The code below generates and plots the sampling distribution of the sample variance.
```{r samp_var_hist_appendix, val = FALSE}
sample_vars <- apply(exp_sims, MARGIN = 1, FUN = var) # variance of each sample
mean_sample_var <- mean(sample_vars) # mean of sample variances
exp_vars <- data.frame (samp_vars = sample_vars)
exp_samp_vars <- ggplot(exp_vars, aes(x = samp_vars))

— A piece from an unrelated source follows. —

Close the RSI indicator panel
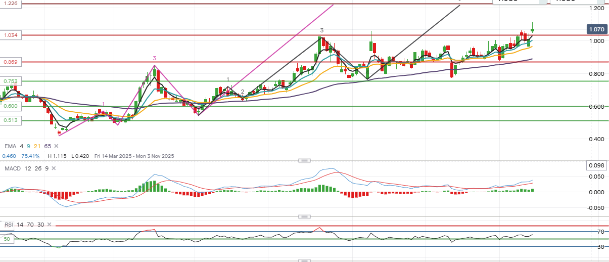Viewport: 609px width, 262px height. (x=49, y=225)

samp_var_plot <- exp_samp_vars +
                geom_histogram(aes(y=after_stat(count)/sum(after_stat(count))),
                           color = 'black', fill = 'red') +
                geom_vline(xintercept = mean_sample_var, color ='orange',
                           linetype = 'dashed',
                           linewidth = 2) + #vertical line through mean sample variance
                geom_vline(xintercept = (1/lambda)^2,
                           color = 'blue', linewidth = 1 ) + # line through pop variance
                xlab('Sample Variance (n = 40)') +
                ylab('Proportion of Observations') +
                ggtitle('Distribution of Sample Variance of Exponential Random Variables') +
                scale_x_continuous(breaks = seq(0,130, by = 10)) +
                theme(plot.title = element_text(hjust = 0.5)) +
                labs(caption = 'lambda = 0.2, 1000 simulations')
```

```{r samp_var_appendix, eval = FALSE}
samp_var_plot
```

### A.6 QQ Plot

The code below generates a QQ plot to assess normality of the sampling distribution of sample means.

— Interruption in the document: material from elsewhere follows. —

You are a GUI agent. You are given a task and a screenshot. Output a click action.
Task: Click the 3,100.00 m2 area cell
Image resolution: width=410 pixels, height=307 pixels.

```{r qqplot, fig.height = 6, fig.width = 10, message = FALSE}
qqnorm(sample_means) ## qq norm plot to check normality
```
The QQ plot of normal quantiles demonstrates some departures from linearity in the tails, but is roughly linear. Thus we have additional evidence that the sampling distribution of the sample mean behaves reasonably in line with the CLT.